→ **SELECTED PASSAGE**
========

The Great Resignation, Silent Quitting, Disengaged Employees- Why?
Motivation might have become the rarest commodity for employers, hence the Great Resignation, Silent Quitting, and disengaging employees. This is probably the first time in our lifetime to remain in one collective trauma after the other for almost three years and counting. Many have lost loved ones in the process and others ended up with lasting health effects from COVID. And a good majority is feeling less financially secure with growing inflation worries. Also, almost every industry is experiencing some major disruptive transformations: Environmental, Social, and Governance (ESG), energy transitions, climate change, digital transformation, supply chain crisis, and Diversity, Equity, and Inclusion (DEI), to name a few!
The motivation crisis may be bigger than the energy crisis, the environmental crisis, or the supply chain crisis. Because only when we have motivation are we able to address these crises. And some crises may actually be caused by the lack of employee motivation. Amidst all these disruptive challenges, many employees seem to be losing their motivation to stay employed or at least do their best. But this problem is not without a solution. It takes authentic engaging leaders.
What does authentic and engaging leadership look like?
You may also be struggling with your own motivation as a leader. And you probably know that you and your organization are not alone in this search for passion, excitement, and motivation. So how can you get some of that motivation back while we’re all still in the middle of the storm? It’s your opportunity to flex your leadership, stakeholder engagement, and change management muscles in new ways. Here we share some tricks that worked for our clients and their teams.
- Purpose. Ensure the clarity of your true purpose behind doing what you’re doing and how it aligns with your employees’ values. This will take a methodological approach to communicate and explain this purpose across the different layers in your organization.
- Vulnerability and Authenticity. Show up as an equally struggling human being that doesn’t have all the answers despite being at the top of some ladder. Also, don’t shy away from sharing some of your own unpleasant personal experiences and how they make you feel.
- Empathy. Take (rather than fake) genuine interest in how your people feel, what they’re going through, and how you can all help each other. It’s becoming more and more difficult for people to follow leaders who seem like they don’t care about them.
- Professional Help. Seek and offer to your people help in the form of peer-to-peer mentoring and coaching, as well as therapy, counselling, and coaching support from independent professional services.
- Learning. Acknowledge that none of you has ever gone through a similar experience in the past and raise the bar for learning and development within your organization, starting with yourself. Set the examples in acquiring new skills and capabilities for a new normal.
- Challenge. Redesign organizational structures and roles in ways that challenge every employee to take responsibility for mitigating newly emerging risks and taking advantage of new opportunities. Take the time to match people with work that excites them and helps realize your vision and strategic goals.
- Accountability. Hold yourself and your most senior leaders accountable for meeting your own goals before you hold your employees accountable. Ensure that the general perception within your organization is that reward is directly tied to performance.
- Comradery. It’s not about who’s at the top anymore and unless people feel you are in this together it will be almost impossible to keep them motivated. Have fun with your people and encourage two way communication. If you want them to be motivated by your messages and actions, start by allowing them to motivate you!
How about you? What are you doing to keep yourself, your team and/or organization motivated?

========

→ **WHAT TO WORK ON**
**1.** Write out the passage of the motivation article starting with "- Vulnerability and" and going on through "independent professional services.".
**2.** For each statement, answer yes or no on whether the motivation article agrees, and quote the words from the article that decide it: (a) The motivation crisis may be bigger than the energy crisis. (b) Leaders should hold employees accountable before holding themselves accountable. (c) The period of collective trauma has lasted almost three years.
The data after this point is separate material, unrelated to the motivation article.

→ **DATA SHOWN**

========

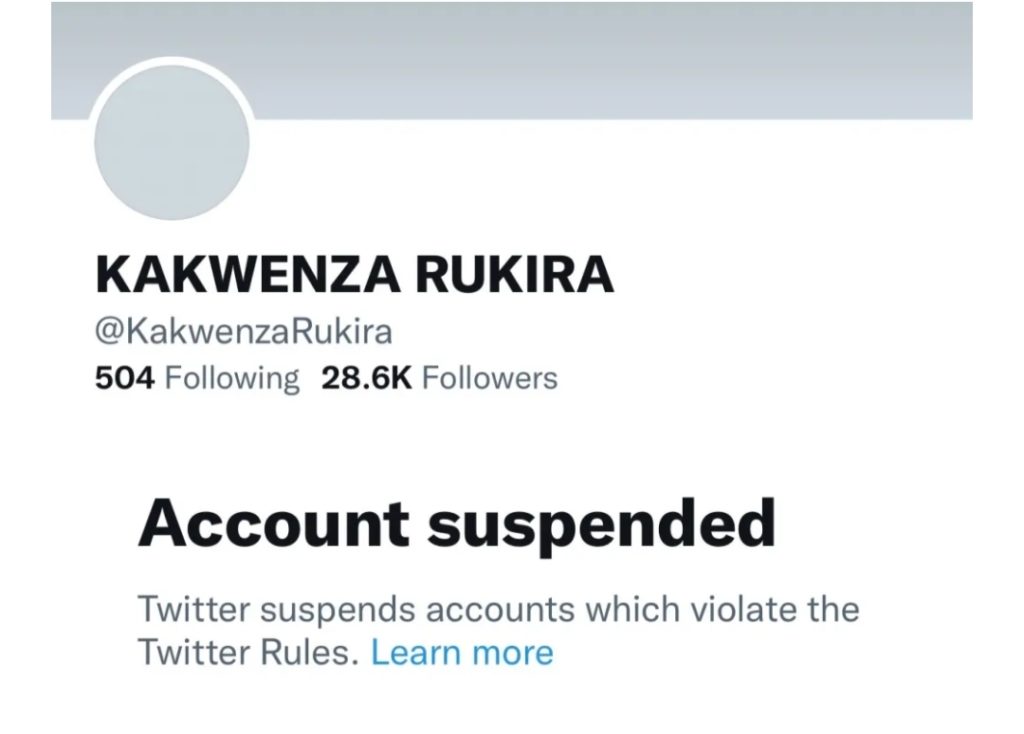Click the Twitter Rules text

coord(246,653)
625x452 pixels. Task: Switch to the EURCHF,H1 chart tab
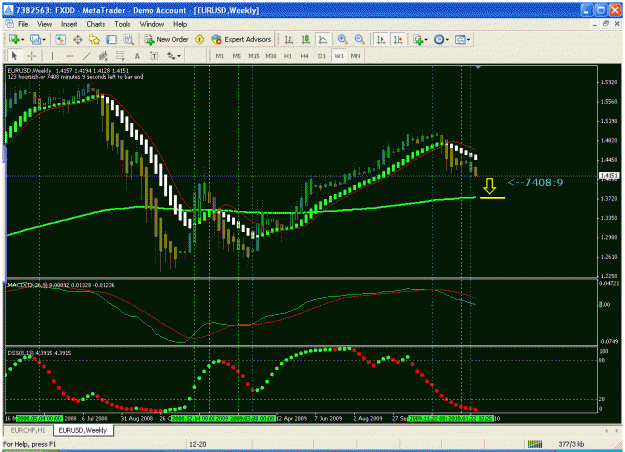(28, 430)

========

→ **SOLVED PROBLEMS**
**1.**
- Vulnerability and Authenticity. Show up as an equally struggling human being that doesn’t have all the answers despite being at the top of some ladder. Also, don’t shy away from sharing some of your own unpleasant personal experiences and how they make you feel.
- Empathy. Take (rather than fake) genuine interest in how your people feel, what they’re going through, and how you can all help each other. It’s becoming more and more difficult for people to follow leaders who seem like they don’t care about them.
- Professional Help. Seek and offer to your people help in the form of peer-to-peer mentoring and coaching, as well as therapy, counselling, and coaching support from independent professional services.

**2.**
(a) Yes: "The motivation crisis may be bigger than the energy crisis, the environmental crisis, or the supply chain crisis."
(b) No: "Hold yourself and your most senior leaders accountable for meeting your own goals before you hold your employees accountable."
(c) Yes: "to remain in one collective trauma after the other for almost three years and counting"